Un grupo multidisciplinario de investigadores chilenos del Departamento de Ecología y Biodiversidad de la Universidad Andrés Bello (UAB) confirmó el descubrimiento de una nueva especie de pulpo de aguas profundas en el Pacífico suroriental, tras analizar ejemplares resguardados por décadas en museos internacionales.
El hallazgo, divulgado en la Revista de Ciencias Marinas e Ingeniería, constituye el primero de este género en 25 años, amplía a once el número de especies reconocidas dentro de su familia y refuerza la importancia biológica de una de las regiones más aisladas del planeta para los esfuerzos globales de conservación.

En la investigación participaron entidades como la Universidad de Concepción y el Museo Nacional de Historia Natural de Santiago, que subrayaron la necesidad de ampliar las Áreas Marinas Protegidas ante la riqueza aún desconocida del fondo oceánico, considerado por los especialistas como un gran reservorio de biodiversidad.
El descubrimiento posiciona al sector sur del Pacífico suroriental como un punto clave para futuras exploraciones científicas. La especie fue clasificada dentro del género Graneledone y recibió el nombre de Graneledone sellanesi, denominación otorgada por María Cecilia Pardo y Christian Ibáñez en reconocimiento a Javier Sellanes, académico de la Universidad Católica del Norte e investigador vinculado al Centro de Ecología y Manejo Sustentable de Islas Oceánicas.

La estructura genética y morfológica de esta especie le permite resistir condiciones extremas, como la alta presión y las bajas temperaturas del océano profundo. Sus ventosas adaptadas y la tonalidad clara de su piel son el resultado de un proceso evolutivo que le ha permitido asentarse en el lecho marino, un entorno que durante años fue considerado casi estéril.

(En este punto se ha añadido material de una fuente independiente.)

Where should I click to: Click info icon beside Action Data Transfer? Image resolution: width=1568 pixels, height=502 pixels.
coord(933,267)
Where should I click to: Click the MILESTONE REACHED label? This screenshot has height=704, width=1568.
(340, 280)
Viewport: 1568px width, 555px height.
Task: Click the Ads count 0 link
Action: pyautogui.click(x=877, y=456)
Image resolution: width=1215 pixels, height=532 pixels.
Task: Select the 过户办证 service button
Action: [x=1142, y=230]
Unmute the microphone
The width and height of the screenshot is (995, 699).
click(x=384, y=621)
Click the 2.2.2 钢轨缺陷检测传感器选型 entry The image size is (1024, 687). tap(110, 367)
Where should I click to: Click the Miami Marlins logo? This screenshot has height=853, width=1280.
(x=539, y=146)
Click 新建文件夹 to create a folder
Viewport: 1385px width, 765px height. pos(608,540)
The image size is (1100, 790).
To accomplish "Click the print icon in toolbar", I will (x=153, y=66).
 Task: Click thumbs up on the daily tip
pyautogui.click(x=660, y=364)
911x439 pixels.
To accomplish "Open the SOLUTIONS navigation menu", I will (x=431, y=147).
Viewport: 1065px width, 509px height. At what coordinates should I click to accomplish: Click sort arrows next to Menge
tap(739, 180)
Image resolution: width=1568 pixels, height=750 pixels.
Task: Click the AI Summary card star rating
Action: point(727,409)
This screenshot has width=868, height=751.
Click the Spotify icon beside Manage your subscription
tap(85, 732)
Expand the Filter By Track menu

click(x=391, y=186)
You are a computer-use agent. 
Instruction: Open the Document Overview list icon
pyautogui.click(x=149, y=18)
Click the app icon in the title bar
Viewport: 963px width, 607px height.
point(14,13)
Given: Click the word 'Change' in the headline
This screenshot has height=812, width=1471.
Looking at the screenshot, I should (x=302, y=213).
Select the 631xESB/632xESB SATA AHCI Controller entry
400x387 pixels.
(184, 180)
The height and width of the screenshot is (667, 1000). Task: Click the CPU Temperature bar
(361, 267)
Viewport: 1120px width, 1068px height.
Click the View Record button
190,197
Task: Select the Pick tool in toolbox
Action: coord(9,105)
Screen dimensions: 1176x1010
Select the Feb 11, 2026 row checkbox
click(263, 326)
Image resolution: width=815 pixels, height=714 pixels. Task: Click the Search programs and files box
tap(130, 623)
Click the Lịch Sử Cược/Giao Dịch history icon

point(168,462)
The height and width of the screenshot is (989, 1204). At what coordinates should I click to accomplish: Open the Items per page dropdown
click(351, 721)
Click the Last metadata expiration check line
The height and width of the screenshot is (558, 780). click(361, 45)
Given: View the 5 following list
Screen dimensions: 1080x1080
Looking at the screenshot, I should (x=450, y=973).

Este pulpo endémico se distribuye en las profundidades del Pacífico suroriental, particularmente en los montes submarinos de la Dorsal de Juan Fernández, dentro de la zona económica exclusiva de Chile. En esta área, las formaciones geológicas actúan como verdaderos refugios de biodiversidad, ya que las corrientes marinas transportan nutrientes que favorecen la presencia de organismos complejos.
Especialistas sostienen que este cefalópodo sería prácticamente exclusivo de las aguas chilenas, debido a las condiciones únicas de su entorno marino. Sin embargo, advierten que su hábitat enfrenta amenazas crecientes, como la minería en fondos oceánicos y los efectos de la crisis climática, factores que podrían alterar de forma irreversible estos ecosistemas.
El investigador Christian Ibáñez destacó que dicho material resultó determinante para confirmar la existencia de la nueva especie, pues la falta de análisis previos mantuvo estos registros en el anonimato por años.